Problem requirements - Everything from the line holding "This screenshot has height=768, width=1024." to the last line of the material below must be retyped exactly, minus any pictures.

Data supplied -
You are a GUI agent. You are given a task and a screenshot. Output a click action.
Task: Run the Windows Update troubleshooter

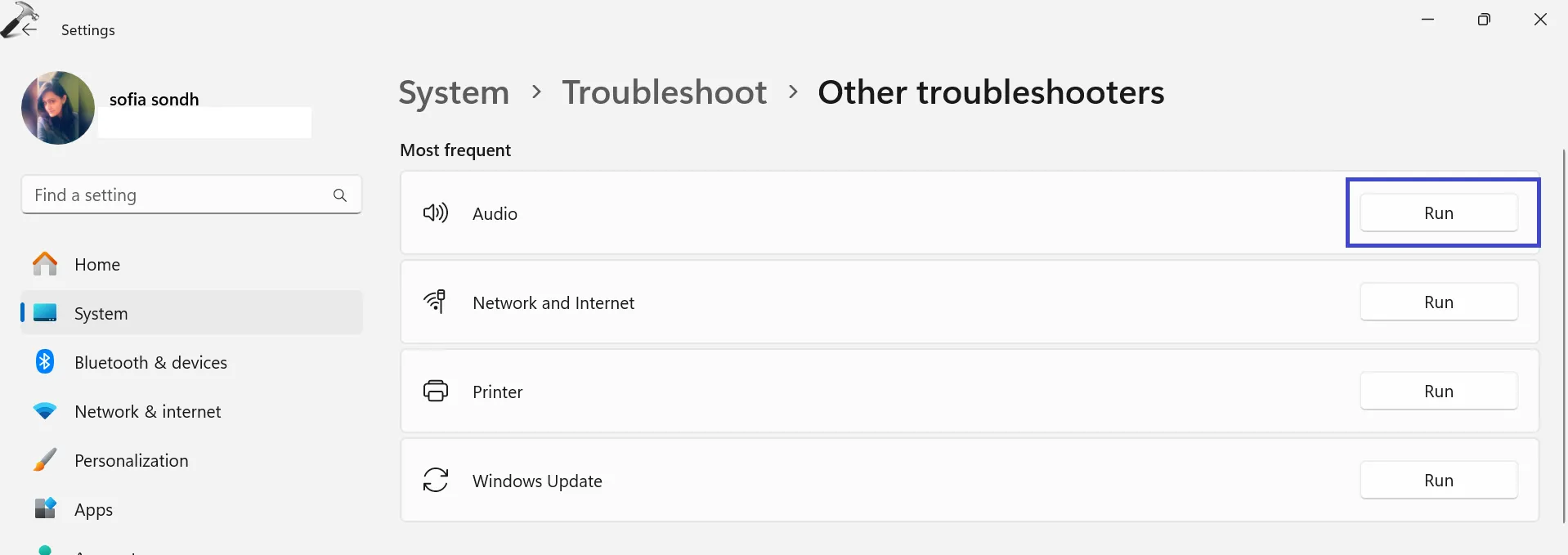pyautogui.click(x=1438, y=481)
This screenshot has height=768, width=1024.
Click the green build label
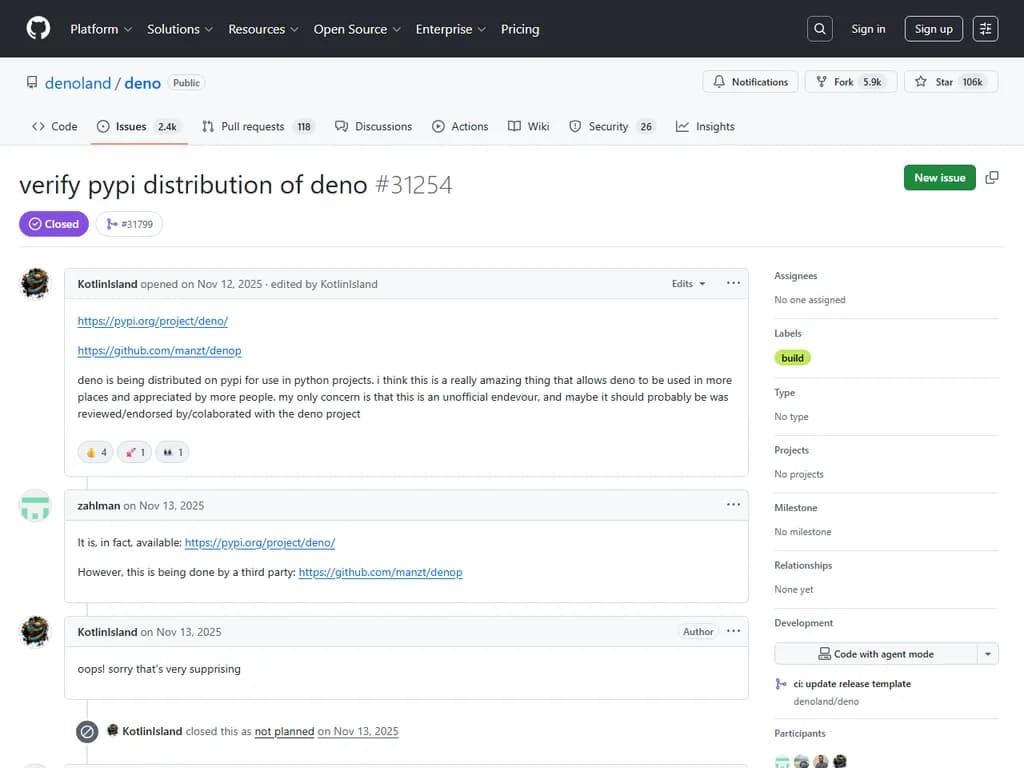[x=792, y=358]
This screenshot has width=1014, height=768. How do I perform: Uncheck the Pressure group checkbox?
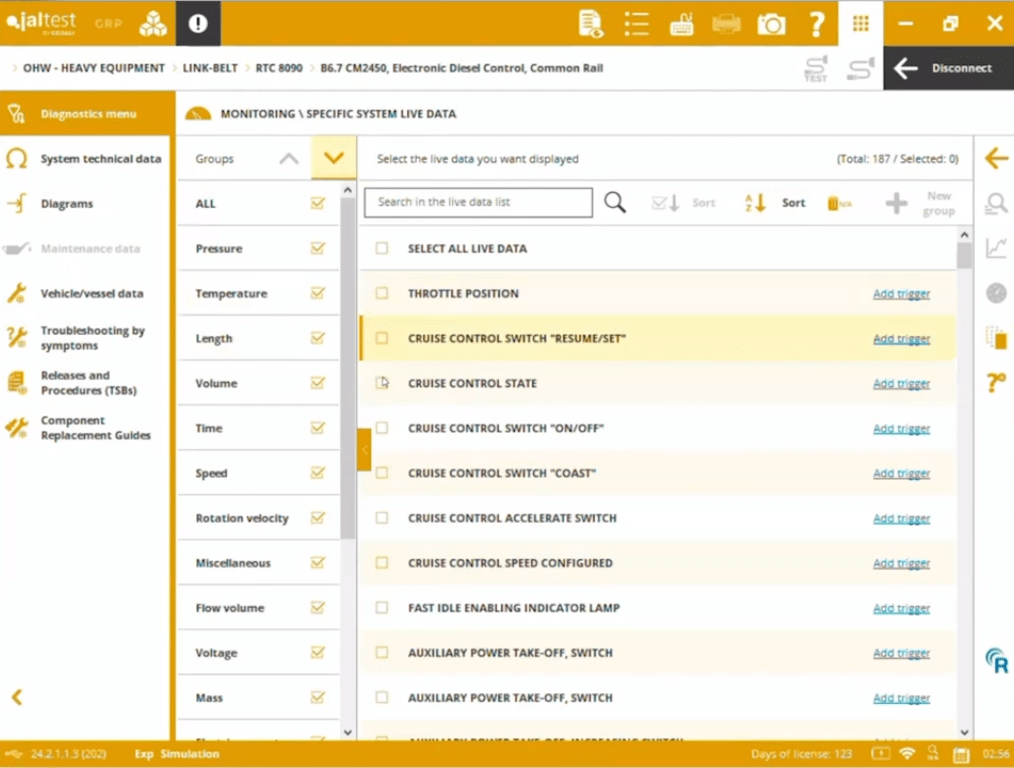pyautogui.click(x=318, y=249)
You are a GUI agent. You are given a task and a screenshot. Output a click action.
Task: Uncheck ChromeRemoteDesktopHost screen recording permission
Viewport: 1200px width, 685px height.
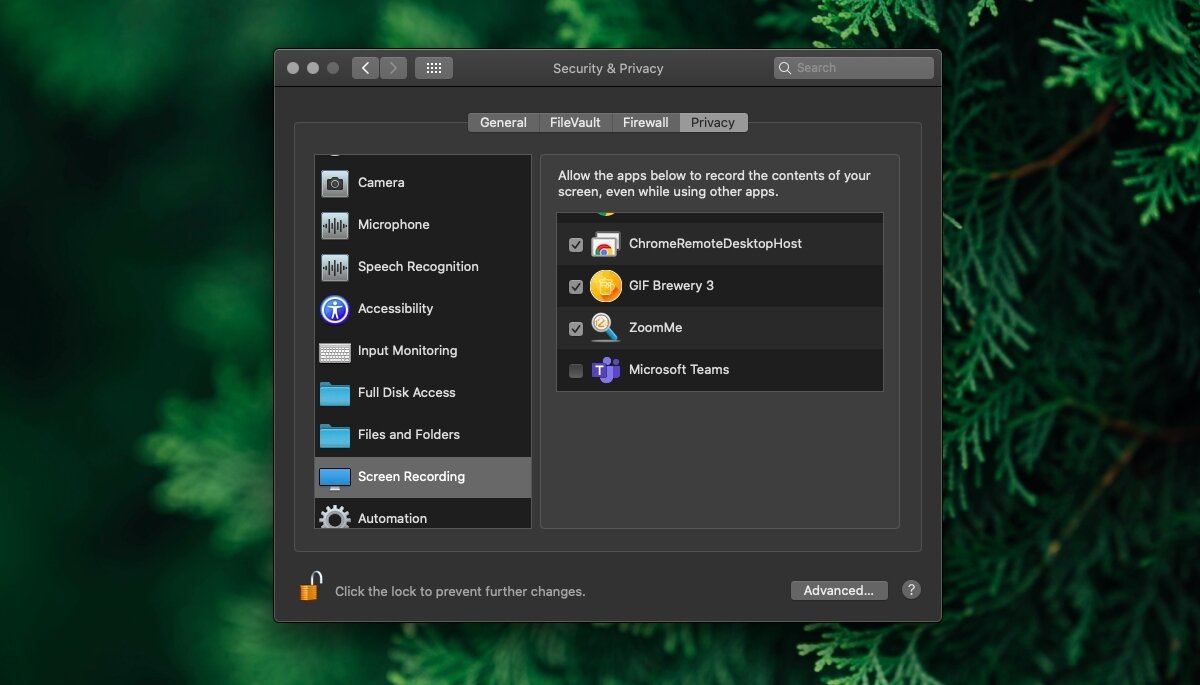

Solution for this exercise -
This screenshot has height=768, width=1024.
Click the green build label
[x=792, y=358]
This screenshot has width=1014, height=768. How do I perform: Uncheck the Pressure group checkbox?
pyautogui.click(x=318, y=249)
You are a GUI agent. You are given a task and a screenshot. Output a click action.
Task: Uncheck ChromeRemoteDesktopHost screen recording permission
Viewport: 1200px width, 685px height.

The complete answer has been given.